Era talmente immersa nei suoi pensieri che non si accorse di non stare seguendo più il percorso che si era prestabilita. Si stava dirigendo dritta verso un cespuglio spinoso quando qualcosa le tirò indietro il cappuccio, scoprendo una cascata di capelli ramati ingabbiati in una rigorosa treccia. Helen si girò di scatto, il cuore in gola.
Nessuno.
La ragazza rimase in apnea, scrutando le ombre; poi sollevò lo sguardo e vide chi era stato a tirarle quel simpatico scherzo: un lungo, secco e contorto ramo.
Fortunatamente Jane non è qui, o mi avrebbe preso in giro per tutto il resto del mese.
Helen si era appena rimessa il cappuccio in testa, sollevata, quando si accorse di cosa c’era dietro il ramo. Vecchia e silente, la facciata della villetta era un muro di densa e totale oscurità.
Buffo, non mi ricordavo di aver dato le spalle alla villa. Questo giardino è dannatamente intricato. Fu proprio quando stava per rimettersi al lavoro che Helen notò un ultimo, piccolo particolare nella facciata della casa.

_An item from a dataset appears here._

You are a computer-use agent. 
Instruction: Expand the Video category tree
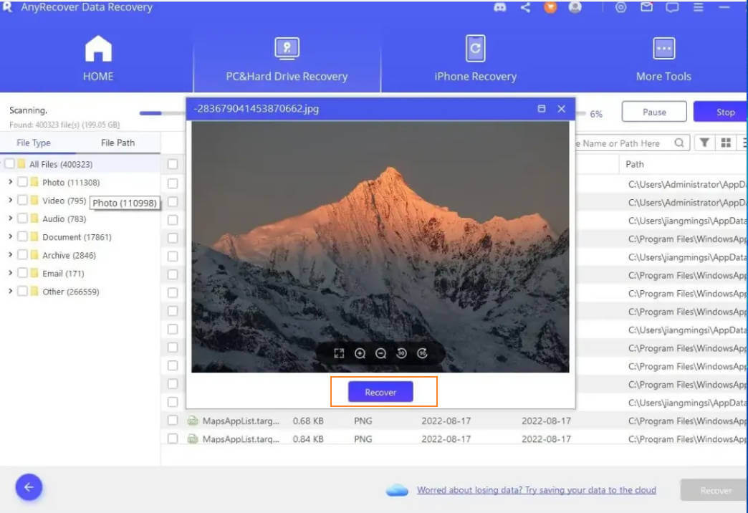click(x=10, y=201)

Accanto al comignolo, inconfondibile nella sua silhouette ritagliata dalla luce della luna, qualcuno la stava osservando.

 

Se non fosse stato per i pallidi raggi lunari che filtravano dalla finestrella rotta, Jane sarebbe stata impossibilitata a orientarsi nella cantina.
Quella dove si era appena calata era una stanza dalla pianta quadrata, stipata di scaffali disposti in rigidi intervalli che sfioravano il soffitto basso, dalle cui volte a botte erano caduti numerosi mattoni. O almeno, così era la parte che la luce riusciva a raggiungere.

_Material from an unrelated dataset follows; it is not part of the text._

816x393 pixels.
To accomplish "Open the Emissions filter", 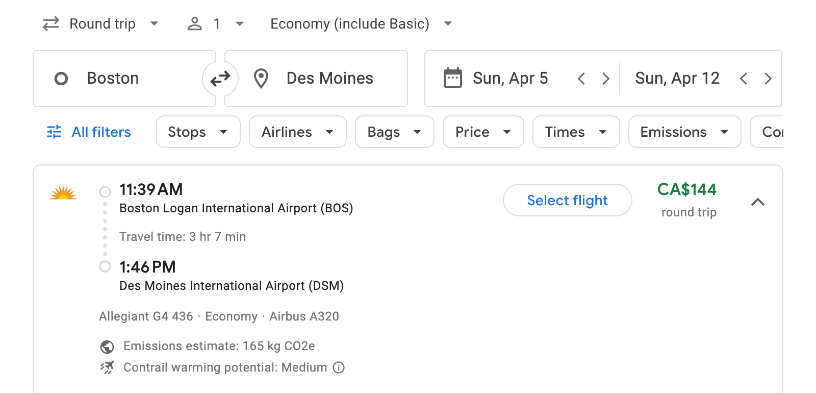I will point(684,132).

Cercando di non fare il minimo rumore, Jane si accostò ad uno degli scaffali. Allineati sugli scaffali, un vasto campionario di quelli che parevano rottami di metalli di varia natura giacevano coperti di polvere. 

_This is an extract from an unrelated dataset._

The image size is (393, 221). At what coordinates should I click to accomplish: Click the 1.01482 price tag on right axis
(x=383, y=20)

Incuriosito, lo sguardo di Jane cadde su una piccola ruota dentata. Doveva essere piuttosto vecchia, dato che la superficie era irregolare e ammaccata, e dallo strato di polvere che la circondava sembrava stare lì da molto tempo.
Inutile ferraglia.
Senza riflettere su quello che stava facendo, Jane prese la piccola ruota e se la mise in tasca.
In quel momento, qualcosa si mosse.
Jane, presa alla sprovvista, soffocò un’esclamazione di sorpresa tappandosi violentemente la bocca. Poi vide da dove proveniva il rumore, e un ghigno di soddisfazione comparve sul suo volto.
Ti ho preso.
Quatta quatta, avanzando come un giovane felino, la ragazza si diresse alla sua sinistra, lì dove le pareti della cantina formavano un angolo retto. Una grossa cesta di vimini, in piedi sopra una pila di piastrelle di coccio, sembrava sfidarla nella sua stoica e inossidabile immobilità.
Jane trattene il respiro, i piedi che si posavano sul pavimento umido con la leggerezza di petali di rosa. 
Sei stato bravo, lo ammetto. Ma io sono più furba di te.
Due metri. Un metro e mezzo. Un metro.
La cesta era immobile. L’aria era immobile. Anche il tempo sembrava essersi fermato.
Quando fu ad un passo di distanza, Jane ebbe la netta sensazione che l’intero creato stesse trattenendo il fiato.
Ora.
Fu più rapida di un falco in picchiata. Si avventò contro la cesta e tuffò le braccia nella grande cavità oscura.
E le sue mani strinsero qualcosa di morbido.
Scacco matto, vecchio mio.
Con la delicatezza che il suo organismo travolto dall’adrenalina poteva consentire, Jane Eyre trasse dalla cesta di vimini il suo obiettivo.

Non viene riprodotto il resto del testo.